__Problem details__. Reproduce the records starting with the line containing "Screenshot is 560x2490." and going on through the line containing "Bridging campus business", with "Contact Us" switched to "Reach Us" and everything else unchanged.

START Record extracts

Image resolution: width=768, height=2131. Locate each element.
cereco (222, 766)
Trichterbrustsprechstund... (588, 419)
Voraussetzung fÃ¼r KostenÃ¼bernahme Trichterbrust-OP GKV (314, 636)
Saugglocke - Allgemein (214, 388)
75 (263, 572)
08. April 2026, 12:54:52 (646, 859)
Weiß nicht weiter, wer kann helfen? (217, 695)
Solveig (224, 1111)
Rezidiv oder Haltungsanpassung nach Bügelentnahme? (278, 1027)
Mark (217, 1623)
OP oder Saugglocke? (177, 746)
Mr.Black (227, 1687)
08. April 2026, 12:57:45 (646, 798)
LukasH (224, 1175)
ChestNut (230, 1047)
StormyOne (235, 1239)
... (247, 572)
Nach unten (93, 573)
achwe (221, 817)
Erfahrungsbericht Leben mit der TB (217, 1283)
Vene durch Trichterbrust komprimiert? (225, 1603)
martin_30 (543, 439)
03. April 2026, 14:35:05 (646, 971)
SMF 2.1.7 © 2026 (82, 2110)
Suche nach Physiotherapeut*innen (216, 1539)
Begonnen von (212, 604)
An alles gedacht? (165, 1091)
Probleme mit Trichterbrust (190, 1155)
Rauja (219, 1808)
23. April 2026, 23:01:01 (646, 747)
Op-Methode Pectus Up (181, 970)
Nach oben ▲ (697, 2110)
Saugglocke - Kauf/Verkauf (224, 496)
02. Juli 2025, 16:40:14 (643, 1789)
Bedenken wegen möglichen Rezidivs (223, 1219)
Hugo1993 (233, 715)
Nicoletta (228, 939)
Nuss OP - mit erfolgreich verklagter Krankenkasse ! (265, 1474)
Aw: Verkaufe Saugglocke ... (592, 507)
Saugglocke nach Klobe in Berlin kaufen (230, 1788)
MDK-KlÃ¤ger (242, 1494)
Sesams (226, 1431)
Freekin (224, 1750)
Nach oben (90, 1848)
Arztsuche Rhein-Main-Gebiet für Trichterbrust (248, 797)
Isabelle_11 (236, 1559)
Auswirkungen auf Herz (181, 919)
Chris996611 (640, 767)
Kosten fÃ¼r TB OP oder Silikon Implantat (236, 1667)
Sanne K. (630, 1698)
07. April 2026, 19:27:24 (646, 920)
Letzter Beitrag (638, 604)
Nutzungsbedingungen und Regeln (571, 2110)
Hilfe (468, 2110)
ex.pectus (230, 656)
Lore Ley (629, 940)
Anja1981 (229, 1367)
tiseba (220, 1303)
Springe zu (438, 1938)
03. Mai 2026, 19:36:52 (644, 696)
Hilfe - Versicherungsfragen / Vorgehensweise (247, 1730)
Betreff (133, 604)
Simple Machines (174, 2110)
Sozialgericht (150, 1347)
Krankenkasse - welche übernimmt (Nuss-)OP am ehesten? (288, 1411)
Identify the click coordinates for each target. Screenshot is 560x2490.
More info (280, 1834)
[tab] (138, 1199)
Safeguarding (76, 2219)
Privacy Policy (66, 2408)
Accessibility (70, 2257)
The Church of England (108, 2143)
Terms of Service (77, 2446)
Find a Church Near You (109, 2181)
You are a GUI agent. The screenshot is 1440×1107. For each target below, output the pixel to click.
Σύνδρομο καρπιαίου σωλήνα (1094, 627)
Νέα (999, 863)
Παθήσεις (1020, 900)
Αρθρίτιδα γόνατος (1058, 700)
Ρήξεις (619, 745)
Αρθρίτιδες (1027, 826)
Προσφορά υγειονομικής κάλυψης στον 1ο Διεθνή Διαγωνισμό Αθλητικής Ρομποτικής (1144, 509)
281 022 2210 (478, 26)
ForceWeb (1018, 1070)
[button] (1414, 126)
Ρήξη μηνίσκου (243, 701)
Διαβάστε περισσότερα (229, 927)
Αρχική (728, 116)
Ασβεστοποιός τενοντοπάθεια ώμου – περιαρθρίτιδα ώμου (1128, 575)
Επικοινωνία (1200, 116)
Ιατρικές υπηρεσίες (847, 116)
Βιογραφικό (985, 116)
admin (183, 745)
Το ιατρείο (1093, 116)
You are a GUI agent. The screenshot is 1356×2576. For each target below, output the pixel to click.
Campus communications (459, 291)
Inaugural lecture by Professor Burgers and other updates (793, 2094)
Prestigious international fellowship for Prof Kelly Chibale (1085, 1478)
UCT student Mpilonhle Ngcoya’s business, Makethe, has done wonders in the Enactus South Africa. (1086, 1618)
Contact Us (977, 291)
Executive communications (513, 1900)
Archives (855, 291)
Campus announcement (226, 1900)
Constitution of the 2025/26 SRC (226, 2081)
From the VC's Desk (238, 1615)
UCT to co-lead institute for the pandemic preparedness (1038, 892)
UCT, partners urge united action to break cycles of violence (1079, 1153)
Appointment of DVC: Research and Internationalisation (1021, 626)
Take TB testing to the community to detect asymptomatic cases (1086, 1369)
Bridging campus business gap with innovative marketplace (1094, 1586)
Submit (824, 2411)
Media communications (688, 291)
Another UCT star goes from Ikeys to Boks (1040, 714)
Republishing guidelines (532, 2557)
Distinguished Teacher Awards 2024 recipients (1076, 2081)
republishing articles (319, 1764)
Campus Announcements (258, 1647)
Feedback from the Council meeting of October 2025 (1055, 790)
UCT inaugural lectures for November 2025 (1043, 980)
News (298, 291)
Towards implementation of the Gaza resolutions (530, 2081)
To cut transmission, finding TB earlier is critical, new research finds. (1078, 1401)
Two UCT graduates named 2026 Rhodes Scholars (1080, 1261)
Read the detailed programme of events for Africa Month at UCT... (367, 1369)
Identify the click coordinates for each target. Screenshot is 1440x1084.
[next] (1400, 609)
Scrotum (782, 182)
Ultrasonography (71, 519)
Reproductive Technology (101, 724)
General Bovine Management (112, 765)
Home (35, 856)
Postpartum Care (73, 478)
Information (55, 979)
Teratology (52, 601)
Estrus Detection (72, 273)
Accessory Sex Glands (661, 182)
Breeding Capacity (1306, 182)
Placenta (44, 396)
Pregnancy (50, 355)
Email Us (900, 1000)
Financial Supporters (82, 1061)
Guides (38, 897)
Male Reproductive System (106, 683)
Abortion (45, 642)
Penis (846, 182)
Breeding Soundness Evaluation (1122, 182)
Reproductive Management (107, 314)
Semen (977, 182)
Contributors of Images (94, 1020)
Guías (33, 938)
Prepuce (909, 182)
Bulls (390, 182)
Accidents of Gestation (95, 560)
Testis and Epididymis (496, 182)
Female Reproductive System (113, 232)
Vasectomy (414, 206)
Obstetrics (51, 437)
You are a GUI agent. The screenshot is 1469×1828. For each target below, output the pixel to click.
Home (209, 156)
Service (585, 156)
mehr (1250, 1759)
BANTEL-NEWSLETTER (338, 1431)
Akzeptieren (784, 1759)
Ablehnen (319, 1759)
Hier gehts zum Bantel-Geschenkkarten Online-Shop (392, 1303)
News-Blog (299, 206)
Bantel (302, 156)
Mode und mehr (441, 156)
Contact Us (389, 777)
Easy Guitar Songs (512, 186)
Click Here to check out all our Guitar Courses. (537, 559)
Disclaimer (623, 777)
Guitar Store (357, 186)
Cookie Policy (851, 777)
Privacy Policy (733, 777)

END Record extracts

__Full solution__.
Identify the click coordinates for each target. Screenshot is 560x2490.
More info (280, 1834)
[tab] (138, 1199)
Safeguarding (76, 2219)
Privacy Policy (66, 2408)
Accessibility (70, 2257)
The Church of England (108, 2143)
Terms of Service (77, 2446)
Find a Church Near You (109, 2181)
You are a GUI agent. The screenshot is 1440×1107. For each target below, output the pixel to click.
Σύνδρομο καρπιαίου σωλήνα (1094, 627)
Νέα (999, 863)
Παθήσεις (1020, 900)
Αρθρίτιδα γόνατος (1058, 700)
Ρήξεις (619, 745)
Αρθρίτιδες (1027, 826)
Προσφορά υγειονομικής κάλυψης στον 1ο Διεθνή Διαγωνισμό Αθλητικής Ρομποτικής (1144, 509)
281 022 2210 (478, 26)
ForceWeb (1018, 1070)
[button] (1414, 126)
Ρήξη μηνίσκου (243, 701)
Διαβάστε περισσότερα (229, 927)
Αρχική (728, 116)
Ασβεστοποιός τενοντοπάθεια ώμου – περιαρθρίτιδα ώμου (1128, 575)
Επικοινωνία (1200, 116)
Ιατρικές υπηρεσίες (847, 116)
Βιογραφικό (985, 116)
admin (183, 745)
Το ιατρείο (1093, 116)
You are a GUI agent. The screenshot is 1356×2576. For each target below, output the pixel to click.
Campus communications (459, 291)
Inaugural lecture by Professor Burgers and other updates (793, 2094)
Prestigious international fellowship for Prof Kelly Chibale (1085, 1478)
UCT student Mpilonhle Ngcoya’s business, Makethe, has done wonders in the Enactus South Africa. (1086, 1618)
Reach Us (977, 291)
Executive communications (513, 1900)
Archives (855, 291)
Campus announcement (226, 1900)
Constitution of the 2025/26 SRC (226, 2081)
From the VC's Desk (238, 1615)
UCT to co-lead institute for the pandemic preparedness (1038, 892)
UCT, partners urge united action to break cycles of violence (1079, 1153)
Appointment of DVC: Research and Internationalisation (1021, 626)
Take TB testing to the community to detect asymptomatic cases (1086, 1369)
Bridging campus business gap with innovative marketplace (1094, 1586)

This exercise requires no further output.